[Fic] Victory

Nov 01, 2008 16:45

Title: Victory
Genre: Angst/Romance
Pairing: Implied Junsu/Yoochun, Yoochun/Jaejoong
Rating: PG
Summary: Victory has a price. The first time Junsu meets the boy from America, he can already hear the music, low and sweet in his voice.


They become best friends, the boy from America with the accented Korean and unruly hair, the SM trainee that somehow became a star again after regaining his lost voice (after years of pitying looks and gleeful, jealous stabs in the back).

As a trainee, Junsu doesn’t remember a time when he used to appreciate a voice just for a voice - the recordings become a lesson, his friend’s laughter becomes the emotional quiver he needs to master, the falsetto a competition he needs to win. The first time Junsu meets him, the boy from America in tattered jeans and a grimy worn hoodie, all he says is, “Hello, my name is Yoochun,” and Junsu can already hear the music, low and sweet in his voice.
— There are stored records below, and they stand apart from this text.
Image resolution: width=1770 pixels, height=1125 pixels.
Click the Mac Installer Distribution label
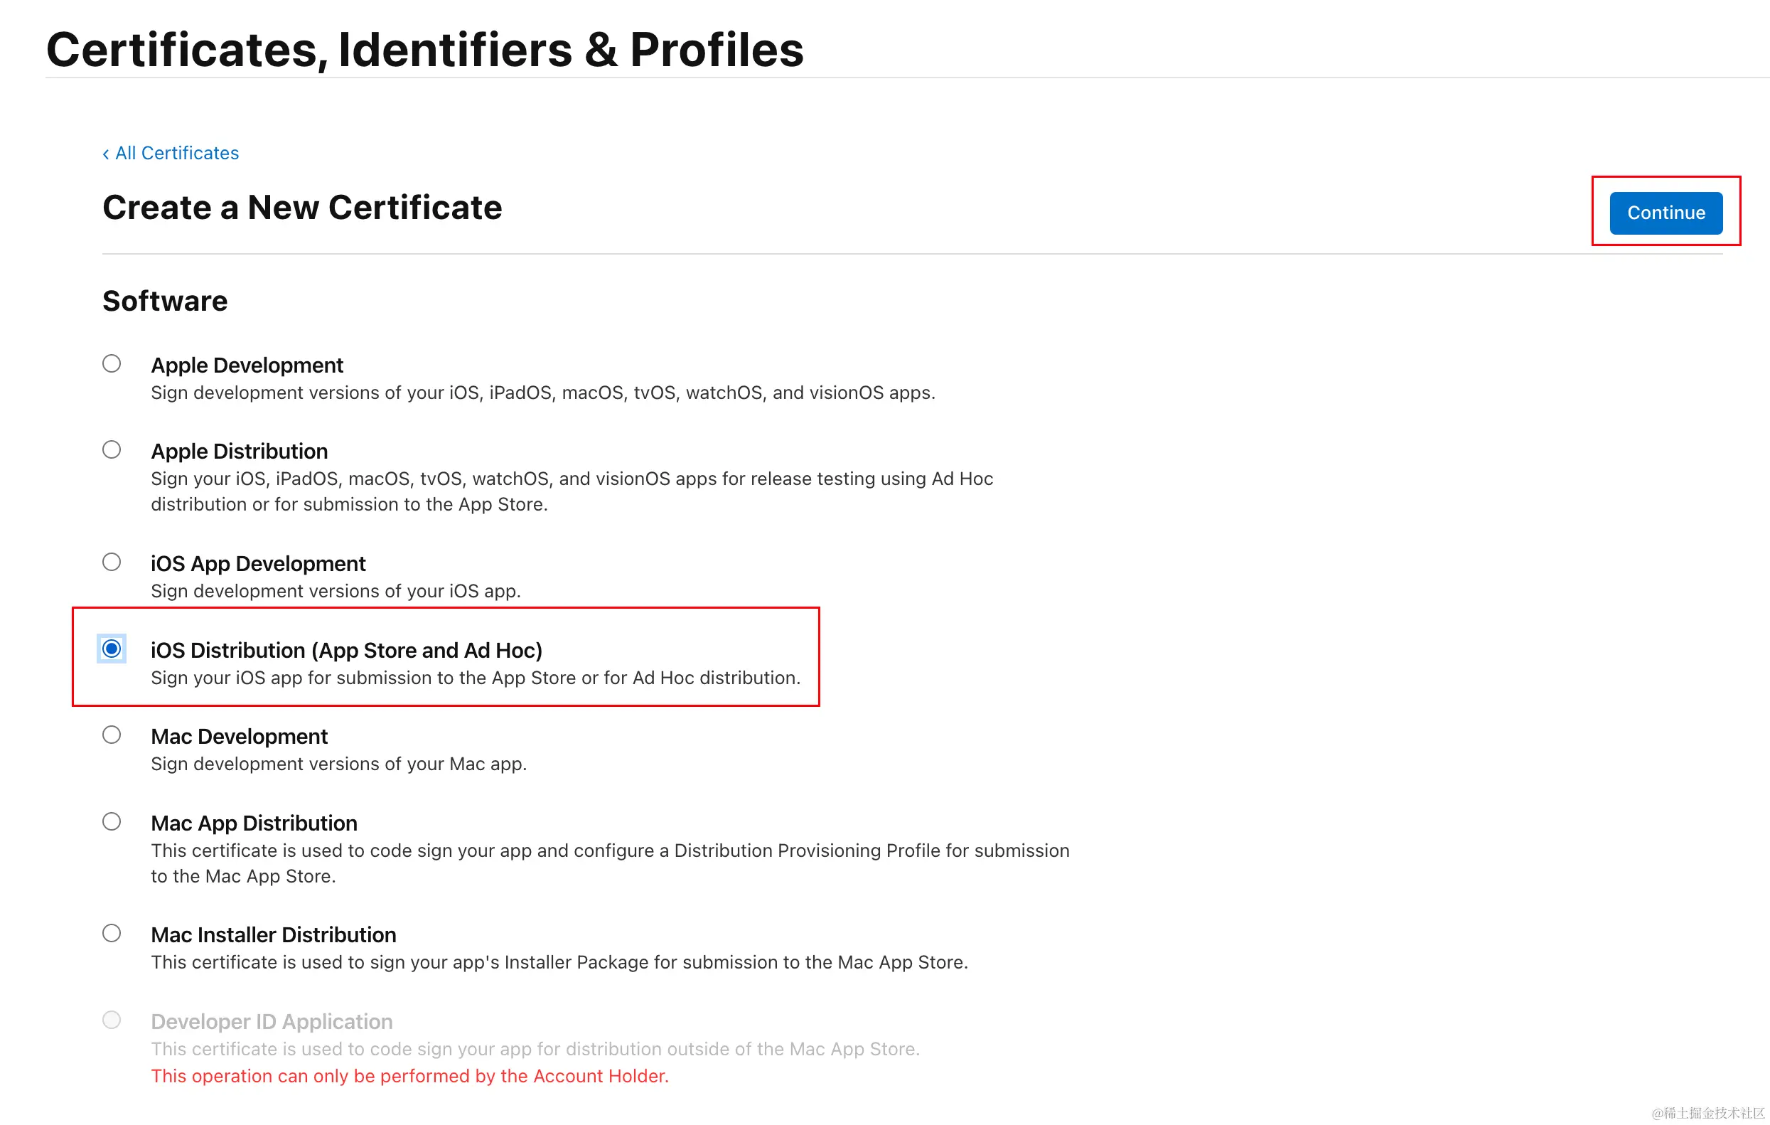tap(273, 935)
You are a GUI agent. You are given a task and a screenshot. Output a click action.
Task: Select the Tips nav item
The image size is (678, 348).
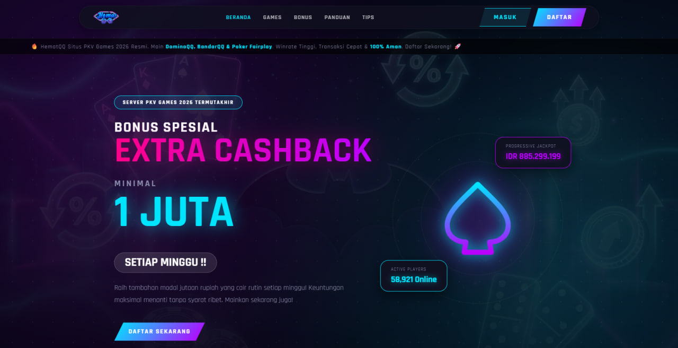[368, 18]
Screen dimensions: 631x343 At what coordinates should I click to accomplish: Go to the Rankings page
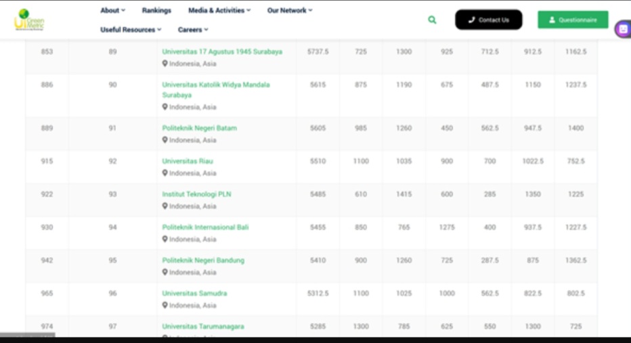click(x=156, y=10)

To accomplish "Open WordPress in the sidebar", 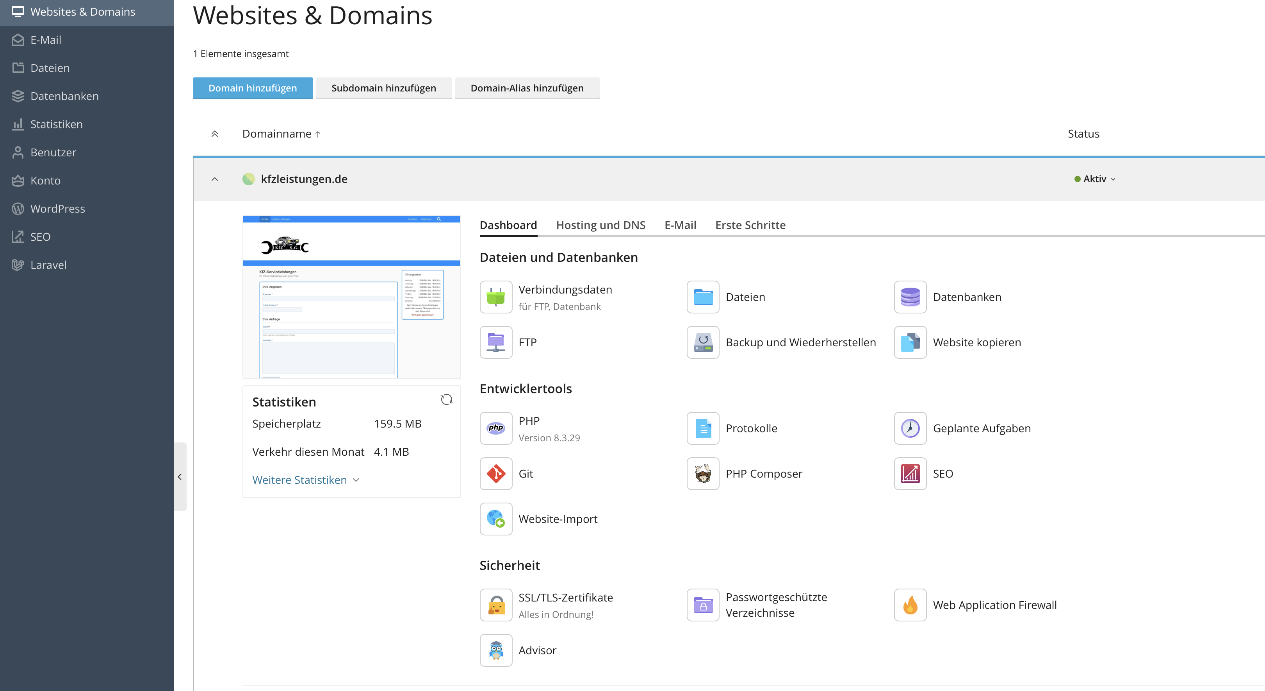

Yoochun introduces himself with wide, naive eyes while the other trainees assess him with narrowed gazes. Junsu is the only one who gives him a handshake.

Junsu’s father was an Olympian sportsman, his mother an almost Miss Korea. He had expectations and failure was never an option. Even when Junsu hit puberty and the doctors said he could no longer sing, he exiled himself to rooftops where no one would stop him. He screamed the notes he could no longer express in eighths, cut out the raw pain in this heart that careened out of control. “Off-key,” his voice teacher said admonishingly at first. “Off-key,” with growing exasperation and then in hopeless condemnation. After the winds carried away his heartache, Junsu would whisper the word quietly to himself. If only he could swallow it, maybe it wouldn’t echo in his ears any longer.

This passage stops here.